20 марта 2016 | Цирк "Олимп"+TV № 20 (53), 2016 | Просмотров: 1658 |

Рецензия на книгу Маркова А.В. "Теоретико-литературные итоги первых пятнадцати лет ХХI века: summula de litteris" (2015)

Анна Синицкая

Подробнее об авторе

 

«Августин смотрит вбок»: опыт теории как скольжения взгляда

Рецензия на книгу:  
Марков А.В. Теоретико-литературные итоги первых пятнадцати лет ХХI века: summula de litteris. Издательские решения, 2015. – 122 с.

Как следует из аннотации, книга Александра Маркова «Теоретико-литературные итоги первых пятнадцати лет ХХI века» посвящена «осмыслению необычных явлений… с точки зрения противоречий и зазоров фундаментальной классической традиции». И далее: «ищутся ключи к тому, что сейчас считается или не считается литературой».

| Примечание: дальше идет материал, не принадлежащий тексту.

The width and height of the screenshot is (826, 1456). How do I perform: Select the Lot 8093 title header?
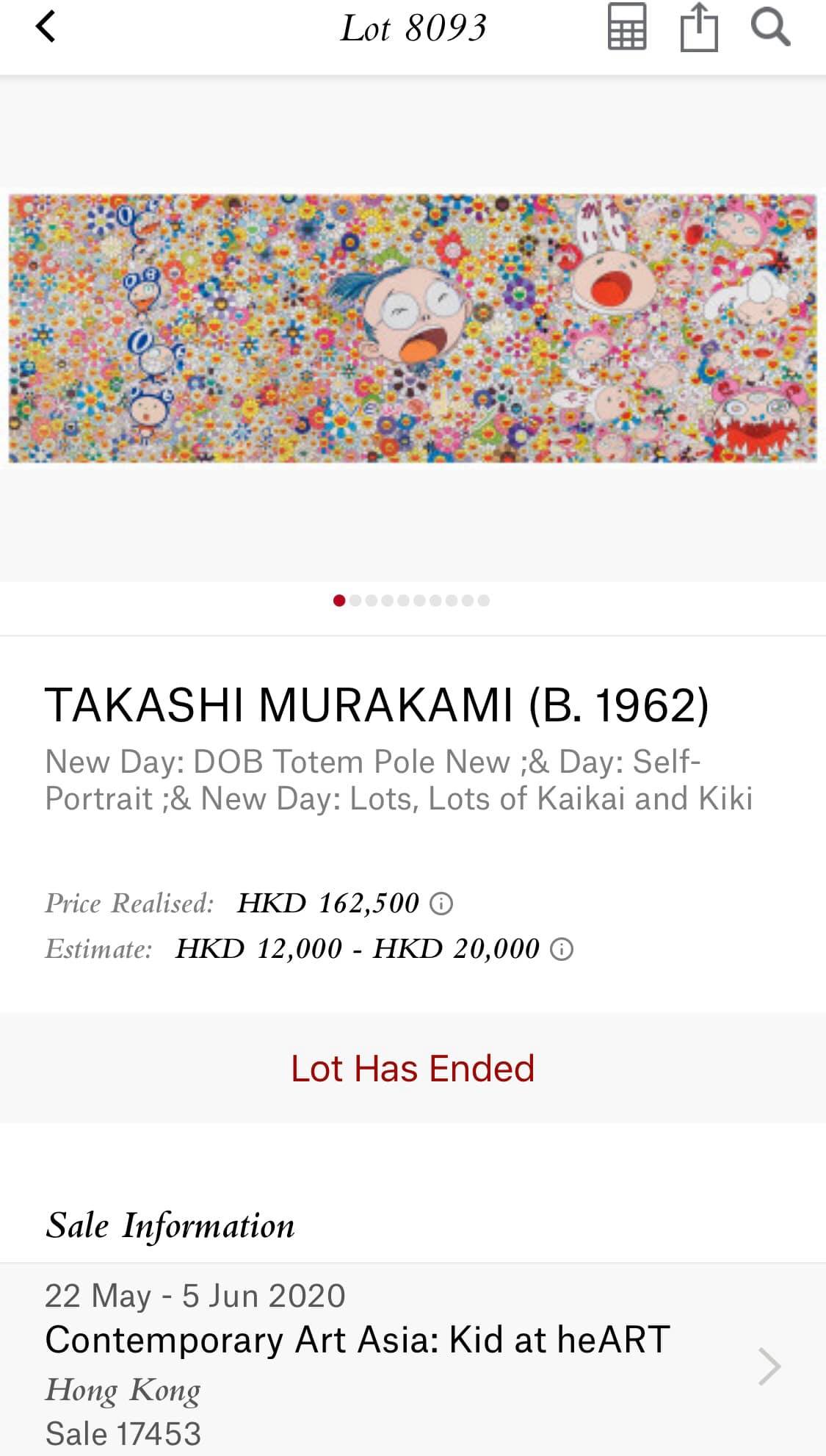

Подобная формулировка провоцирует вполне определенные читательские ожидания: перед нами некий глобальный труд, раскрывающий фундаментальные тайны литературы как живого органического явления, которое живет и развивается, по мнению автора, вопреки любым институциональным законам. Сам автор, Александр Марков, весьма активен в медийном пространстве, обладает разнообразными научными регалиями (доктор филологических наук, кандидат  философских, ведущий научный сотрудник МГУ им. М.В.Ломоносова, зам. декана факультета истории искусства РГГУ, преподаватель РГГУ и РАНХиГС, координатор международного проекта «Европейский словарь философий», руководитель проекта «Непереводимости в европейских философиях: границы непереводимости понятий», автор работ по истории и философии искусства) и может себе позволить свободно перемещаться и скользить между филологическим и философским типами научного дискурса, возводя причудливые окказиональные дефиниции. На протяжении всего текста нам предлагается пережить и осмыслить различные повороты исследовательского сюжета, который, видимо, сознательно выстраивается автором то как лабиринтоподобное блуждание, то – как волнообразные эссеистические наслоения: нет никаких ясных определений и формул, они возникают на страницах монографии и тут же растворяются, оставив зыбкий семантический ореол.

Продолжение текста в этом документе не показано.